= Claudia Gabel =

American writer

Claudia Gabel (born February 20, 1975) is the author of several young adult novels published by Scholastic Inc and HarperCollins. The In or Out series consists of four novels--In or Out (2007), Loves Me Loves Me Not (2007), Sweet & Vicious (2008), and Friends Close, Enemies Closer (2008). The books are set in Poughkeepsie, New York and follow best friends Nola James and Marnie Fitzpatrick through their first two months of high school. Romeo and Juliet and Vampires (2010) is a mash-up novelization of William Shakespeare's famous play, featuring a new version of the love story between Juliet Capulet, the daughter of two notorious vampires, and Romeo Montague, who was born into a family of vampire slayers.

Gabel is also a book editor. In late 2000, she got her first job as an editorial assistant job at HarperCollins, where she worked behind-the-scenes with two senior editors on several books, including Have a Nice Day! A Tale of Blood and Sweatsocks by WWE wrestler Mick Foley and To Hell and Back by recording artist Meatloaf. From 2001 until 2002, she was an assistant editor at Crown Publishers There, she created and edited several books, including The Luxe. In 2005, Gabel moved to Random House Children’s Books as an editor and continued her work on novels for teens and middle-grade readers. Currently, she is a senior editor at Katherine Tegen Books, an imprint of HarperCollins.

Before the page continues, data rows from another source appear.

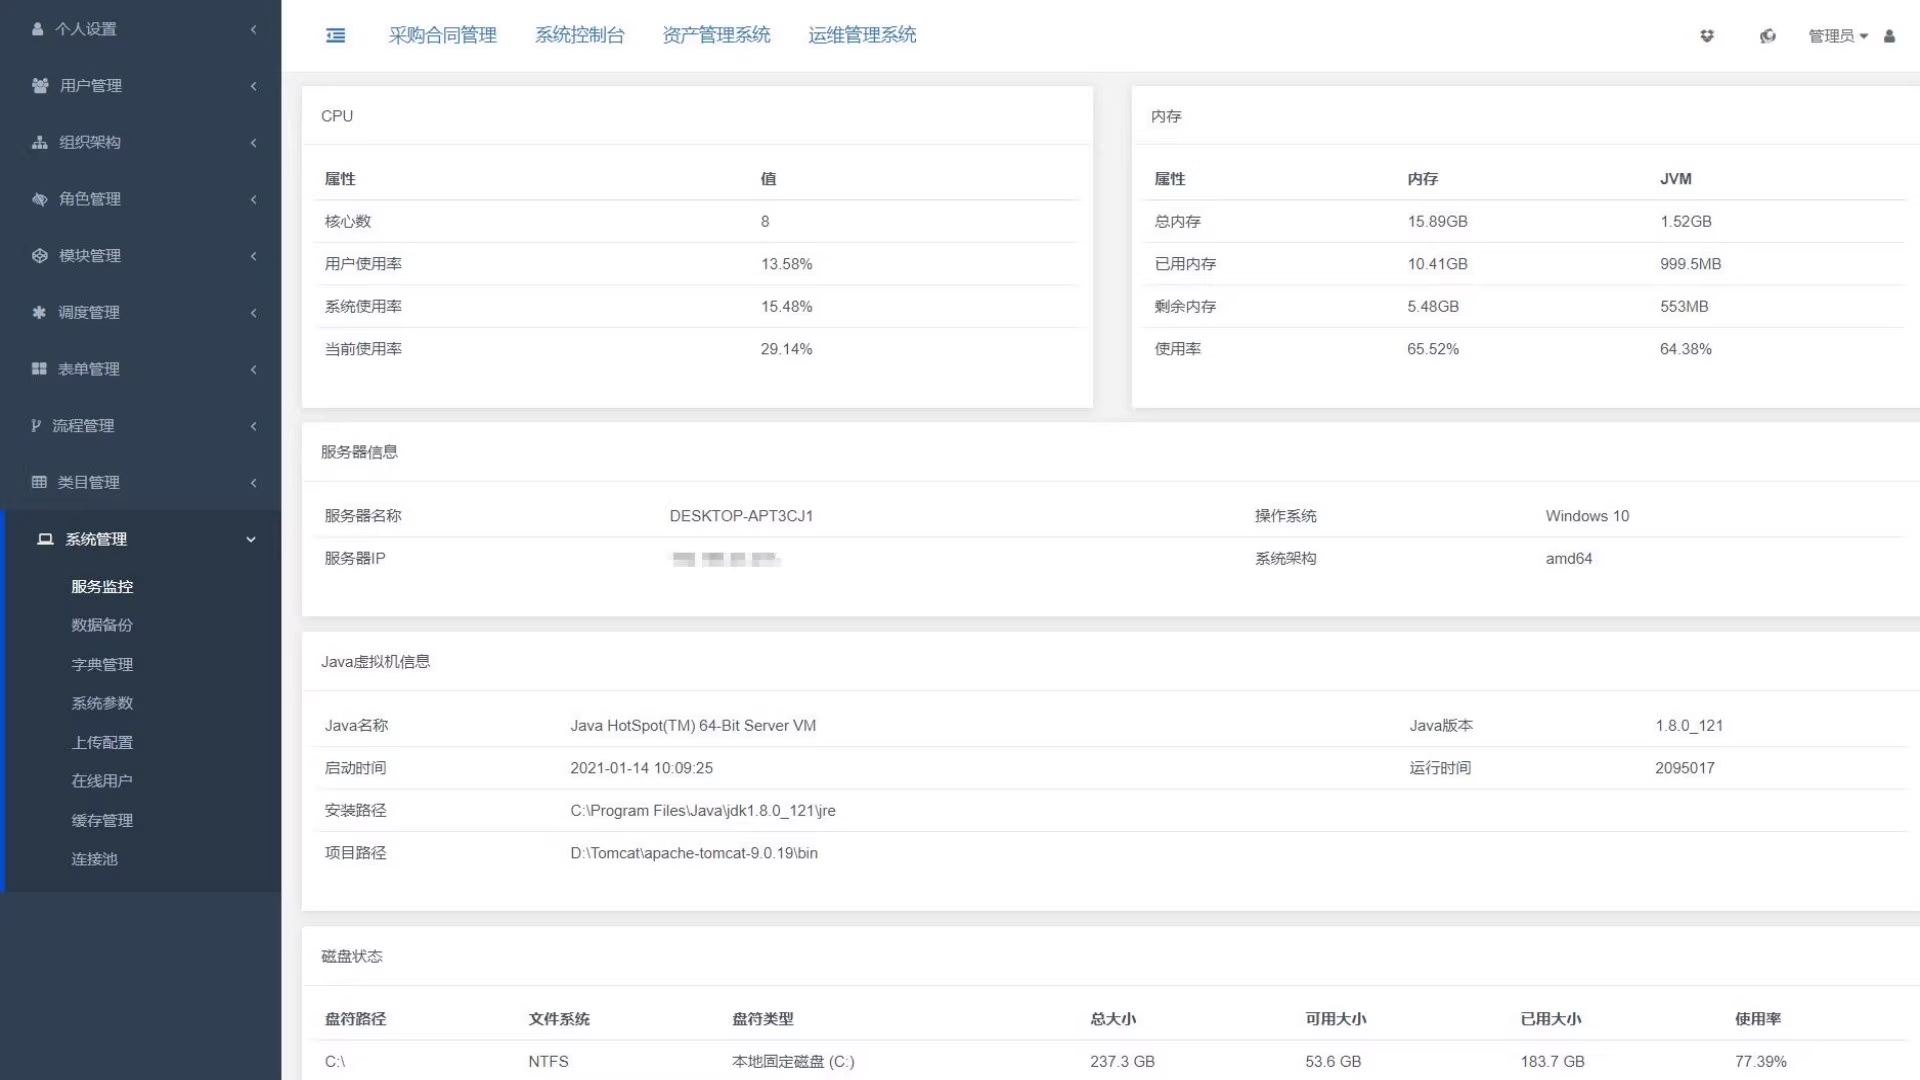Open the 资产管理系统 tab
This screenshot has height=1080, width=1920.
(x=716, y=36)
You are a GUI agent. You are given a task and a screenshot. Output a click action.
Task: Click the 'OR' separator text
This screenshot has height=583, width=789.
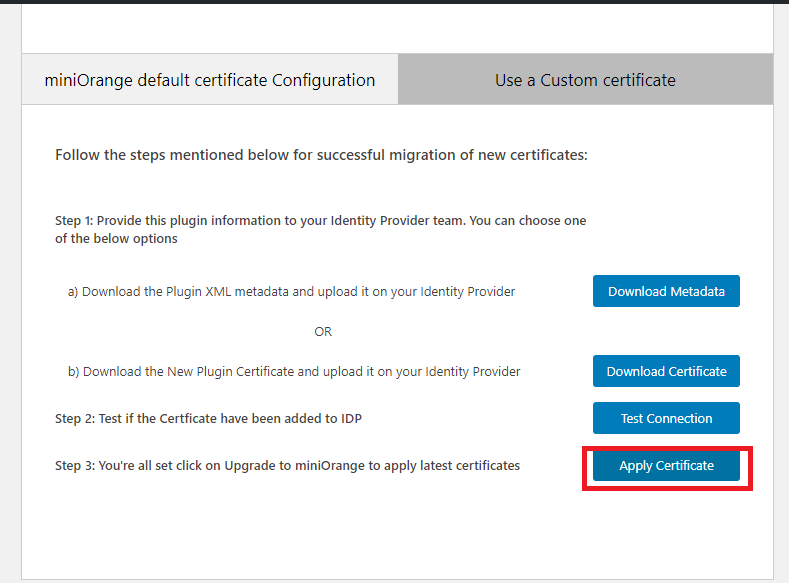tap(323, 331)
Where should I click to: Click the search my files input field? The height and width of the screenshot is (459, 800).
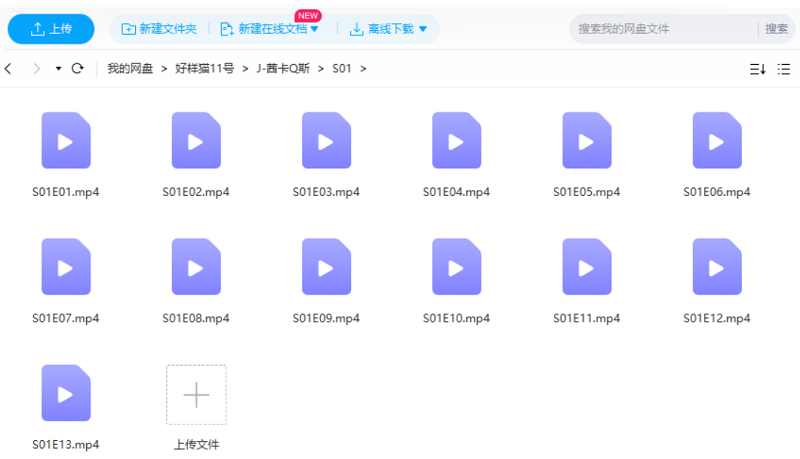(665, 29)
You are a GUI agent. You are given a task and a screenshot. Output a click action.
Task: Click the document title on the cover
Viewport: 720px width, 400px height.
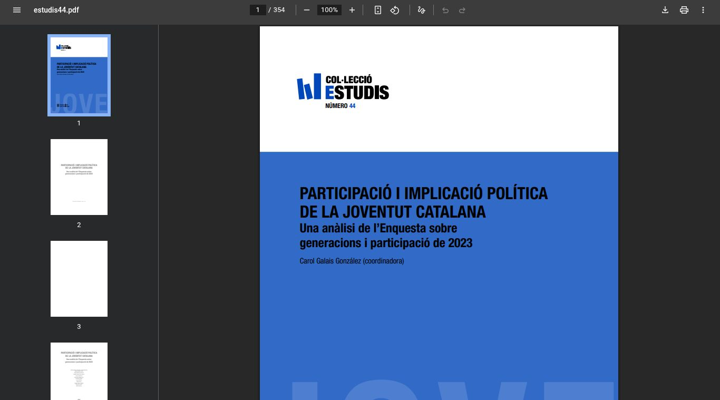(423, 202)
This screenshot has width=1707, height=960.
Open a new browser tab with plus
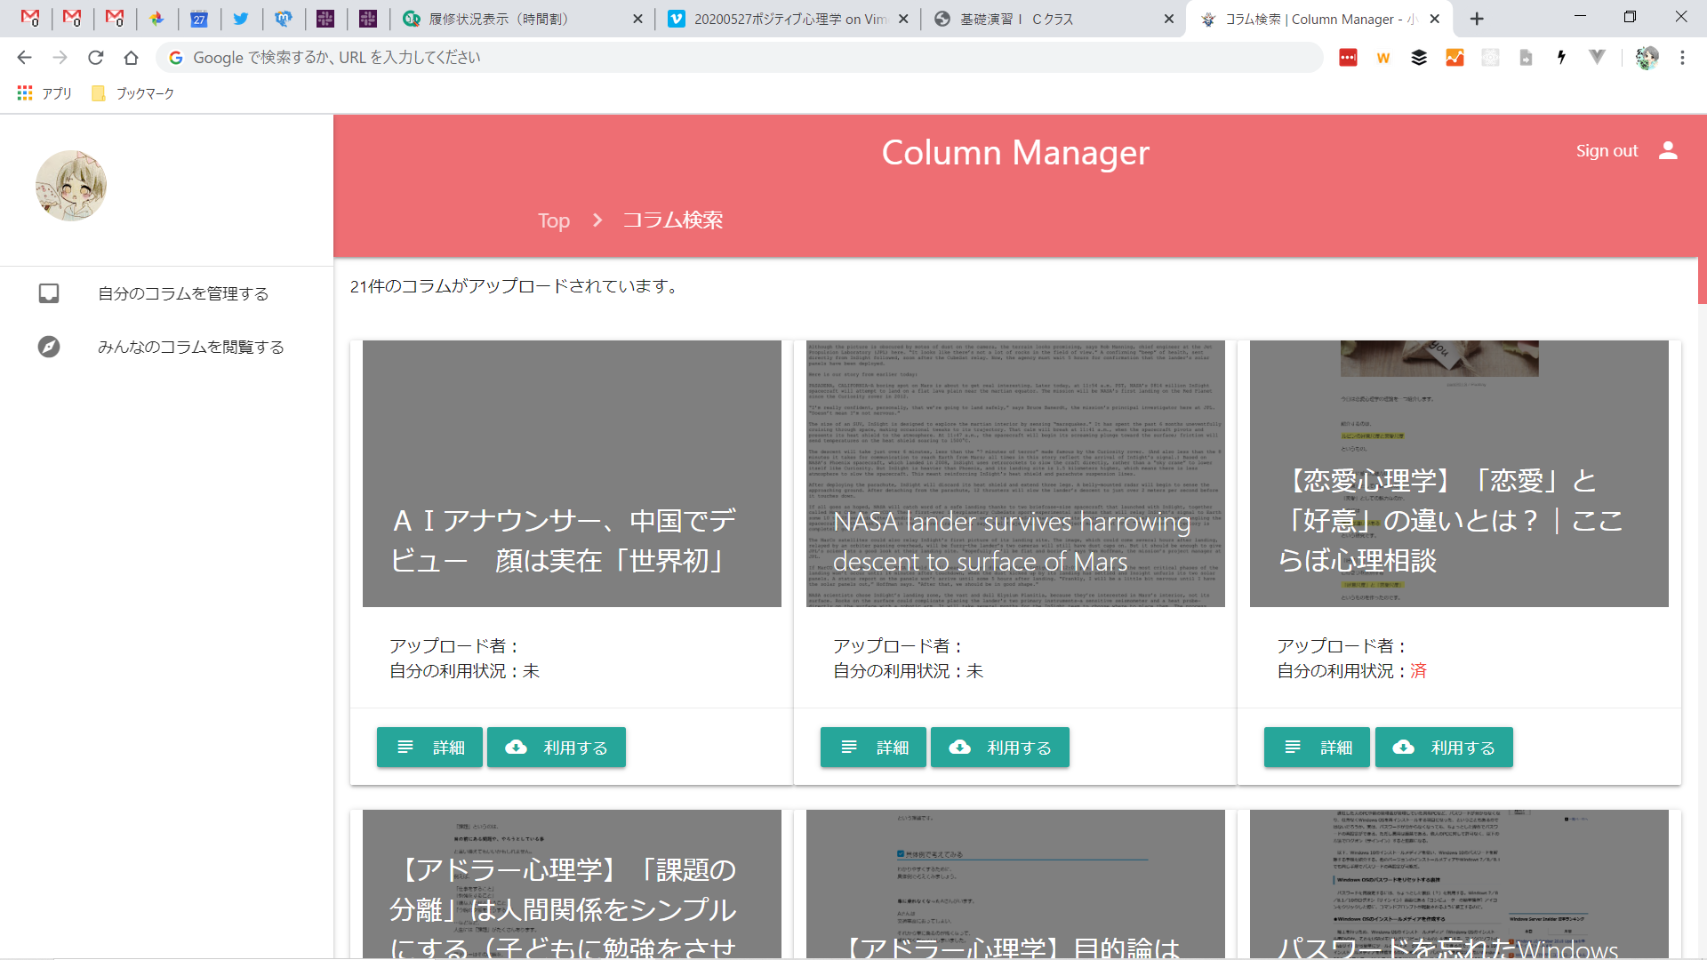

Gabel grew up in Binghamton, New York, attended Seton Catholic Central High School, and received her BA in Literature and Rhetoric from Binghamton University in 1997 and her MA in English and American Literature from Hofstra University in 2000. She resides in New York City. In 2012, Gabel married Benjamin Lindvall. In 2016, Gabel bought Iva Marie Palmer's Gabby Garcia series and the YA science fiction trilogy. In 2017, Gabel wrote a new book (with Cheryl Klam) titled Elusion. The book is about the dangers of escapism.